Kavi-speak: On arranging a poet's work chronologically


A writer's inner world is often different from the outside world, and poems bring forth only clues from that inner world. The inner world is influenced by the events in the outside world, but the influence can be quite limited if the poet choses to fashion an inner world that is the most comforting for his self, maybe the most inspiring for his creativity. A  poem is a snapshot of a shadow, and to judge a person or his times or influences from that snapshot of a shadow is quite an imaginative task. A poet writes of separation though his beloved sleep next to him, and of embraces when there is no hope to meet the beloved, and sometimes it matters not if the neighborhood is rioting or if the outside world is falling apart.
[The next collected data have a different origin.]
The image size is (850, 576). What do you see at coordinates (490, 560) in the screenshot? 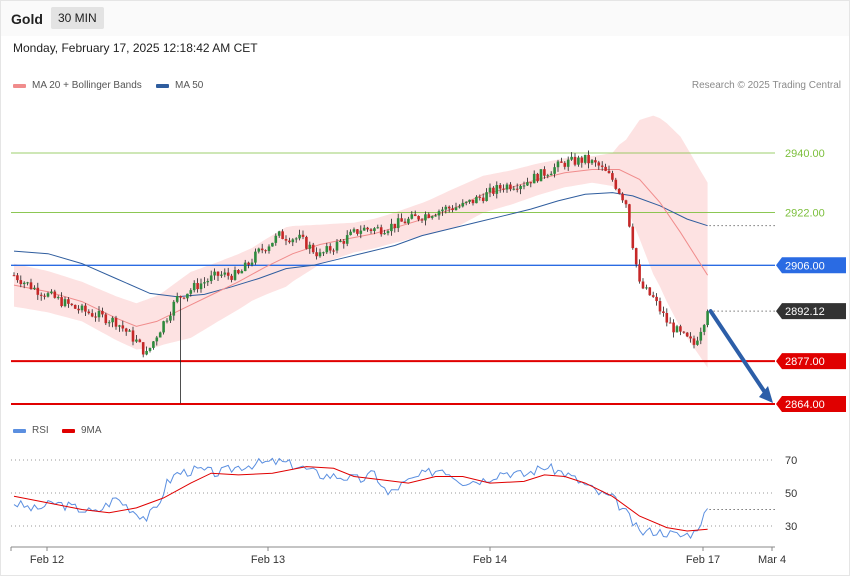
I see `x-label-feb-14: Feb 14` at bounding box center [490, 560].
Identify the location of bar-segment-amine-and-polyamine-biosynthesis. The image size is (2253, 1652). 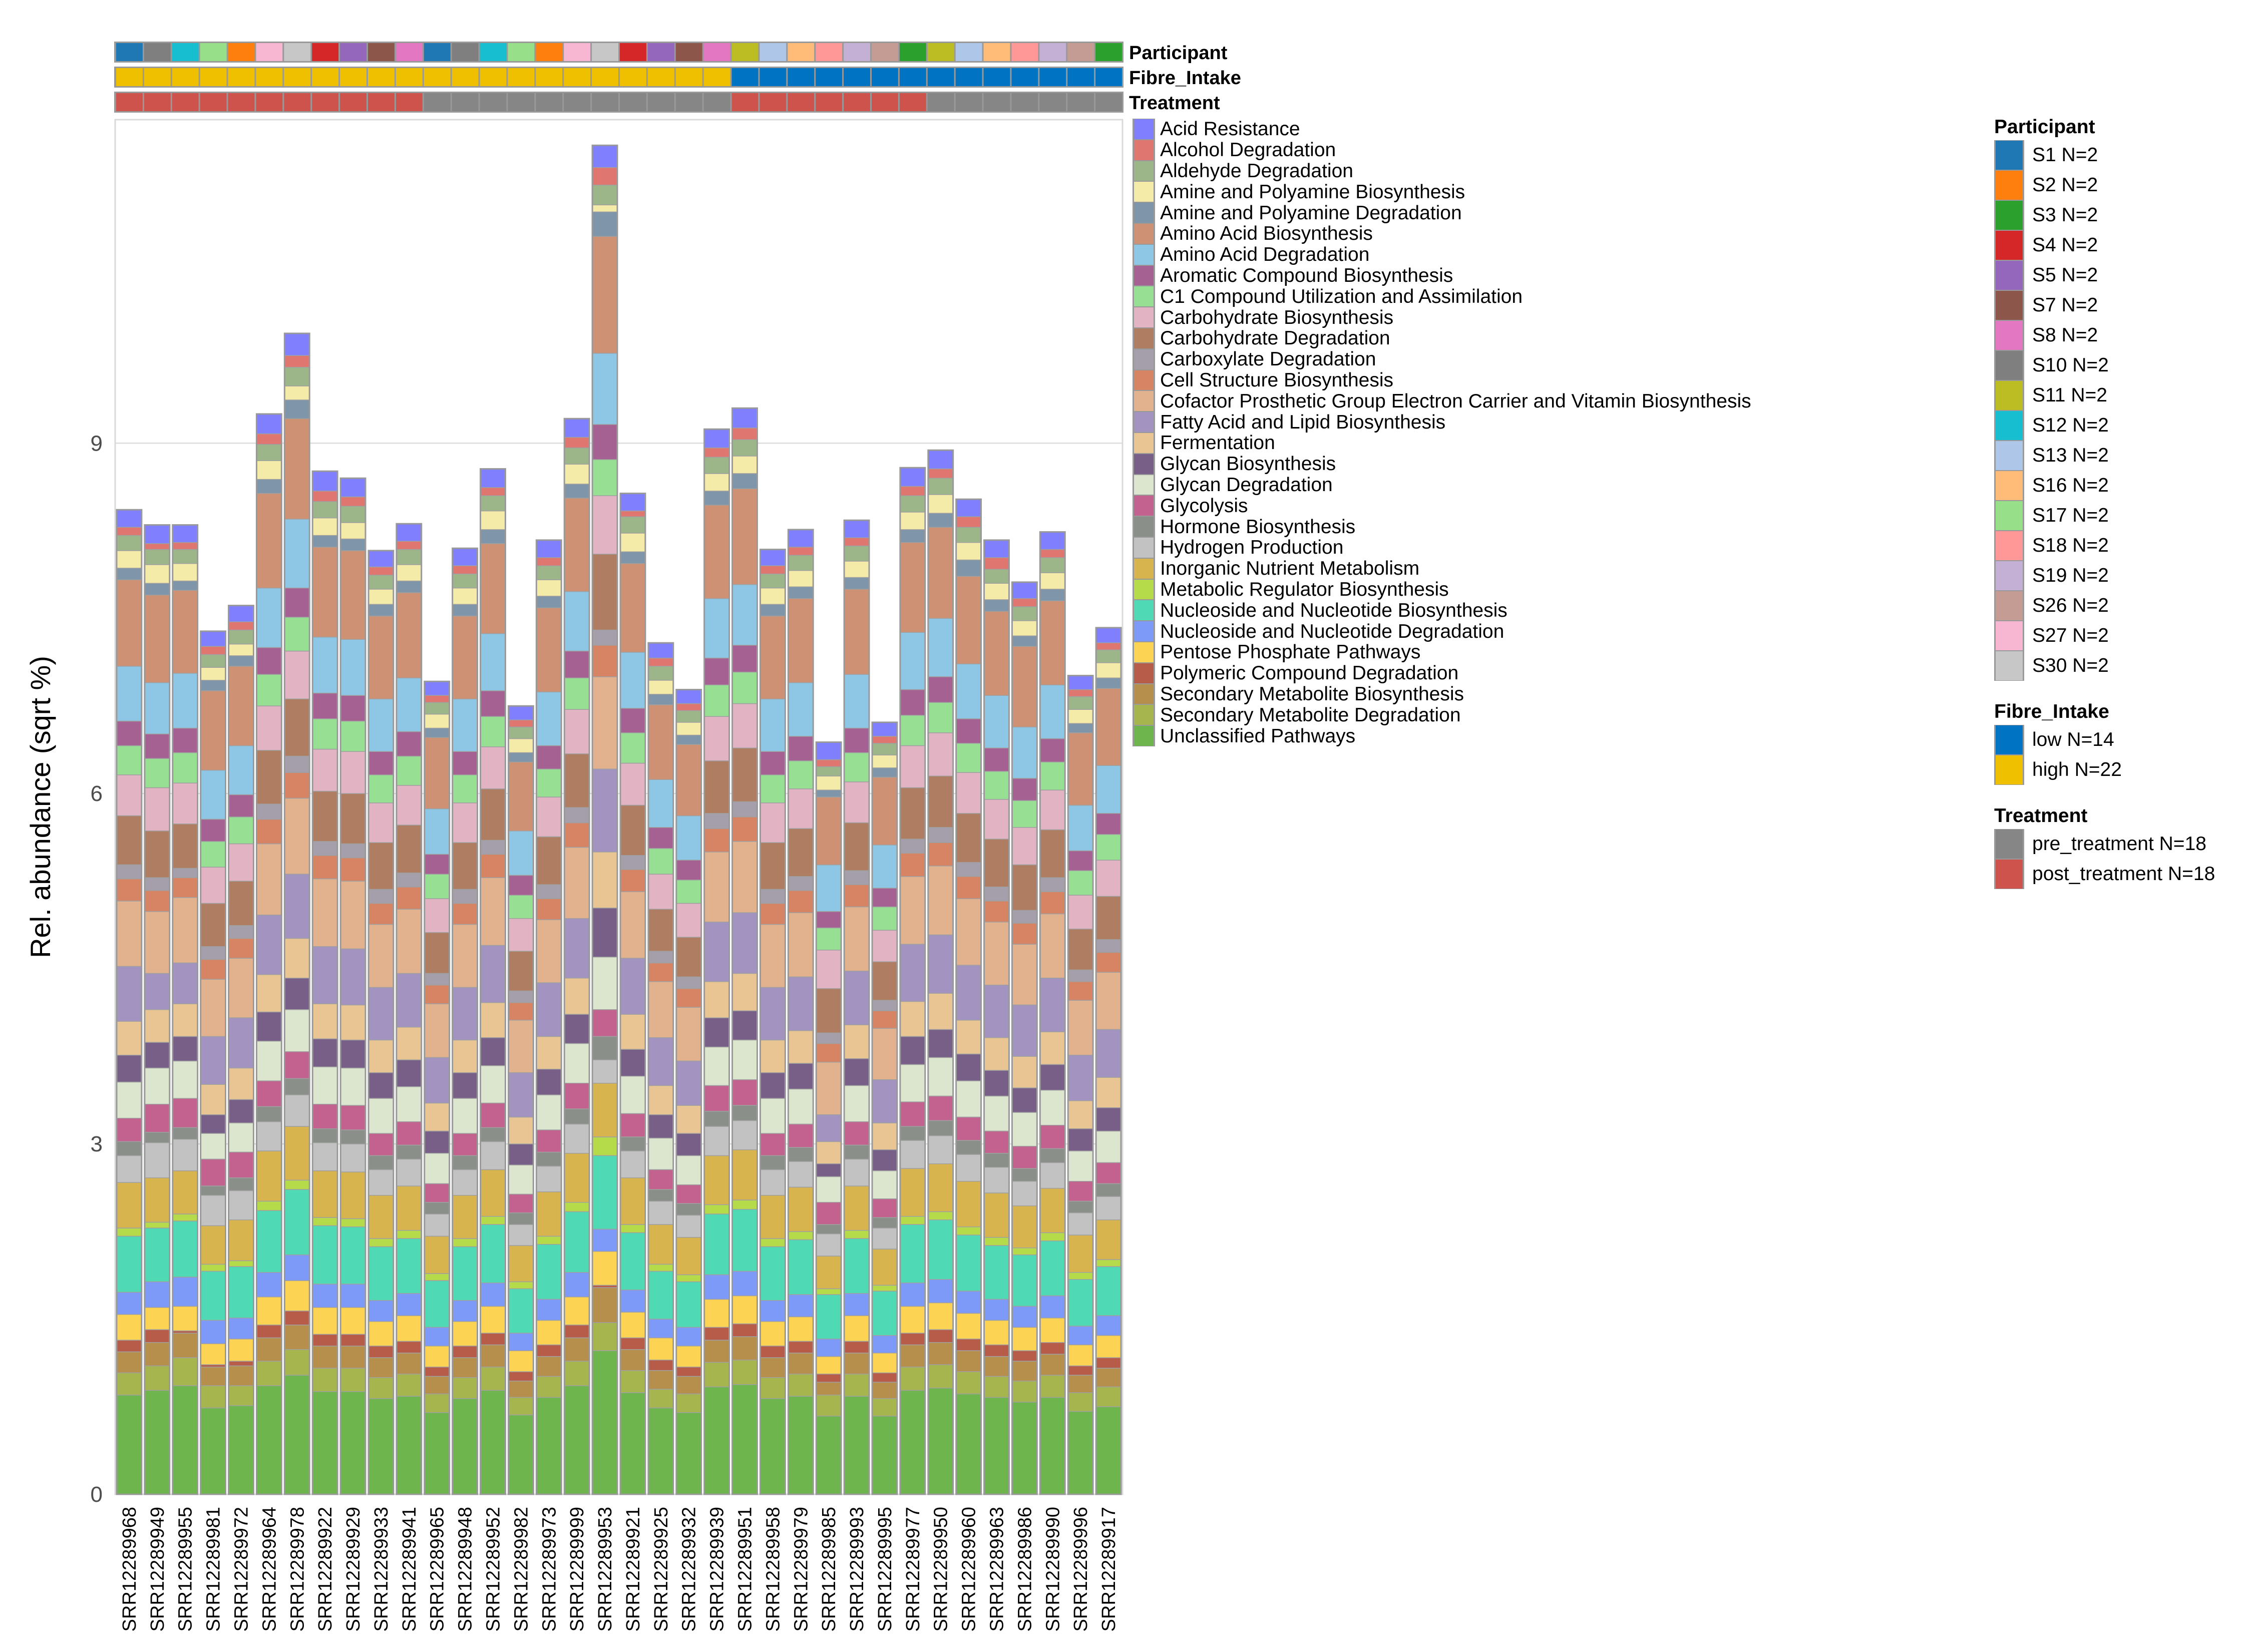
(241, 650).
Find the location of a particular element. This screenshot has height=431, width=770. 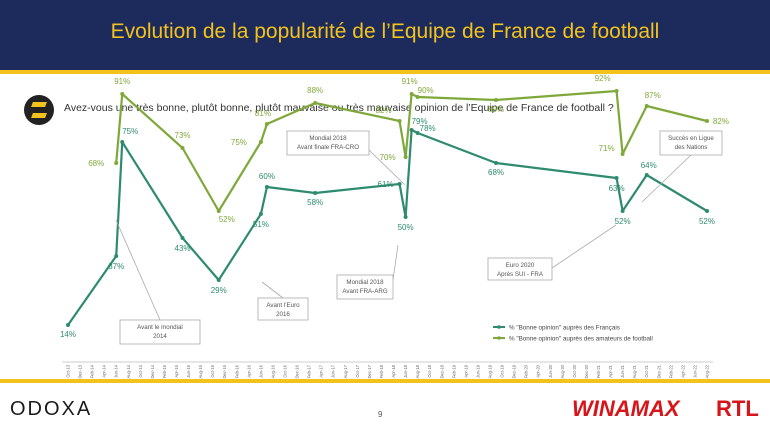

odoxa-badge-icon is located at coordinates (39, 110).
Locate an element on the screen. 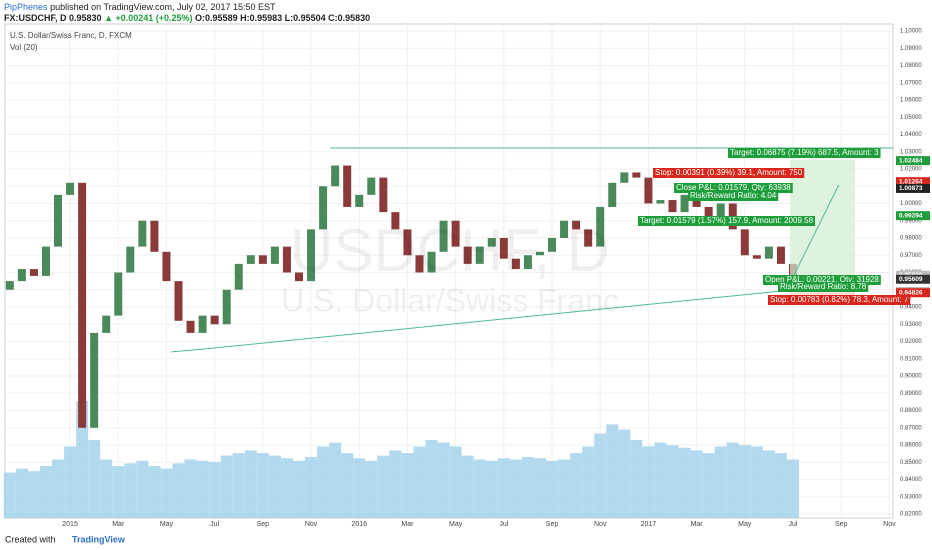 The width and height of the screenshot is (932, 550). y-tick-label: 0.94000 is located at coordinates (911, 308).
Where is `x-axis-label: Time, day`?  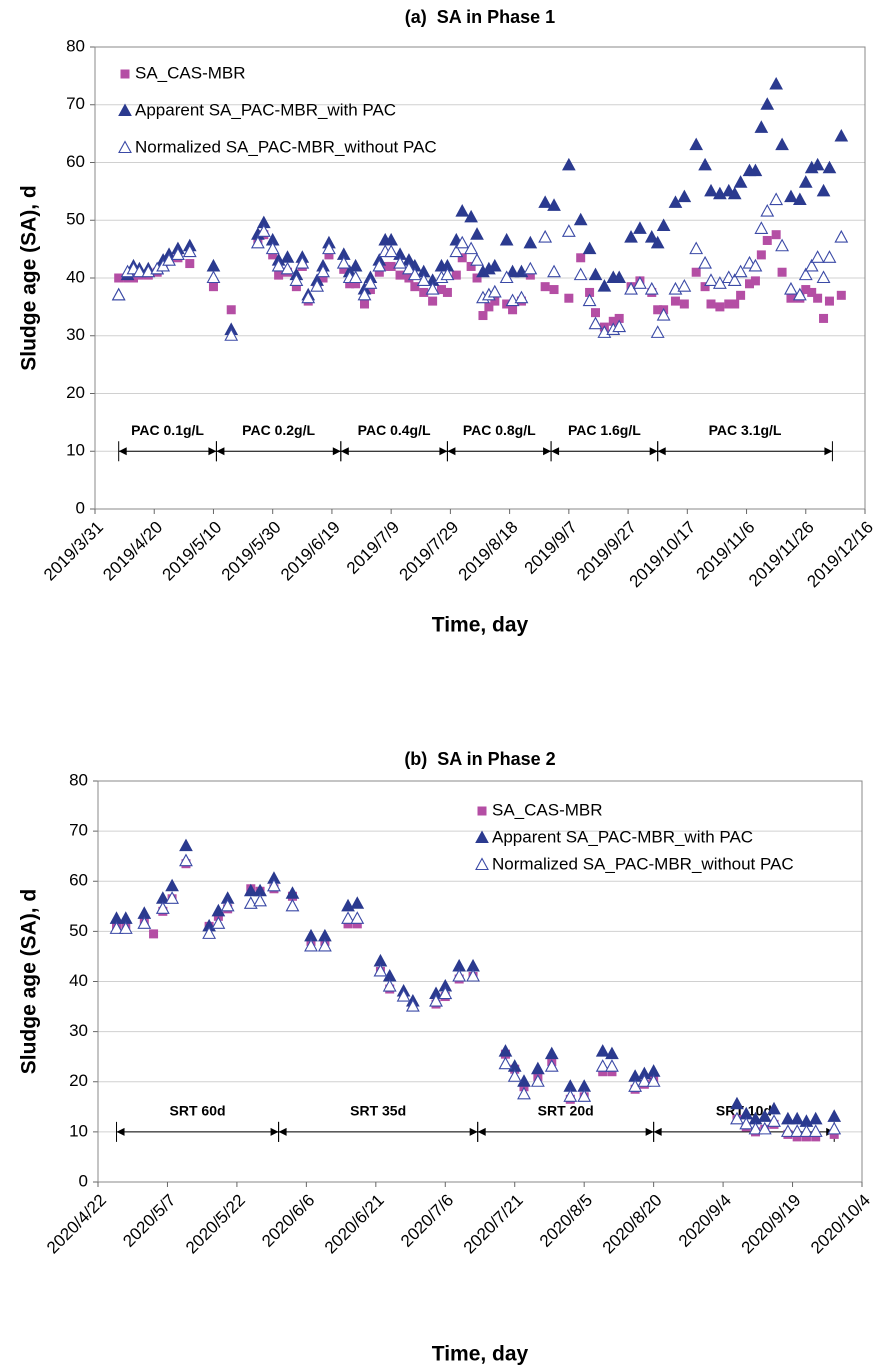
x-axis-label: Time, day is located at coordinates (480, 1354).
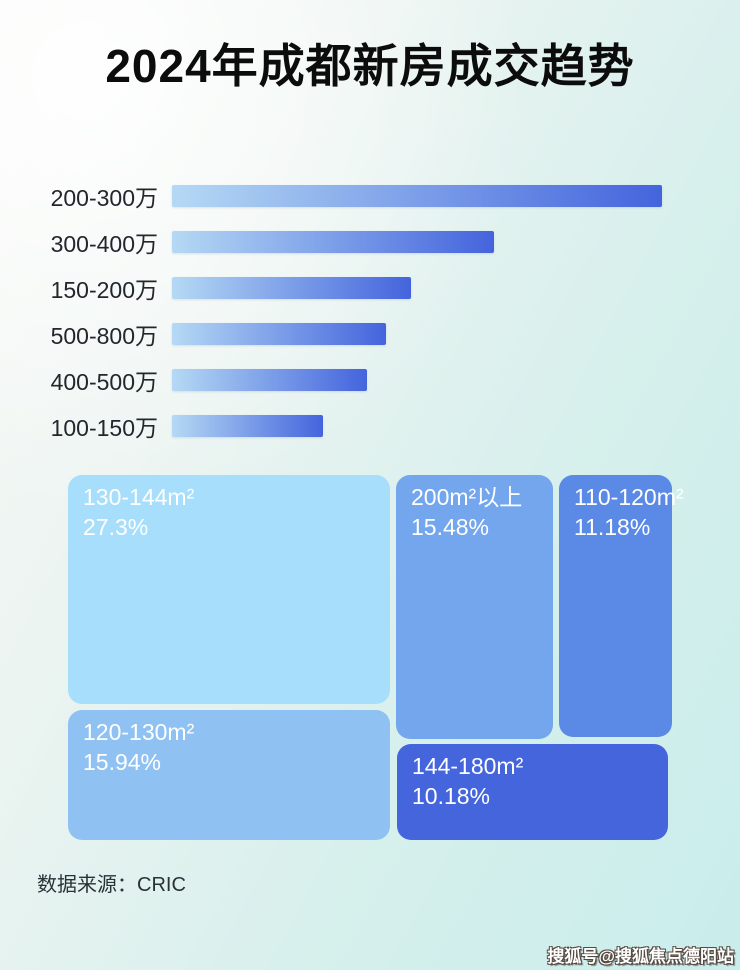 Image resolution: width=740 pixels, height=970 pixels. I want to click on bar-row: 200-300万, so click(385, 198).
As a poet ages, he understands the meaning of words better for the meaning now echoes a larger variety of sentiments, experiences and knowledge acquired through reading / living/ writing. But the poems themselves are a string of apt jewels or flowers, and the poems strung with proper jewels or flowers can be great even if they were strung together by a novice. A wiser, older poet might know the value of spending more energy or care in stringing more potent verses, but intention and ability of a poet are not enough to get the best work written. I suppose all poets live in this fear that they might never write a poem better than their favorite last one (or the favored last one); or they might not survive long enough to write the verses that have inevitability, originality, music and meaning to become immortalized in their language and even better, human history & literature.

(In response to a discussion about the value in arranging works of Mir Taqi Mir chronologically.)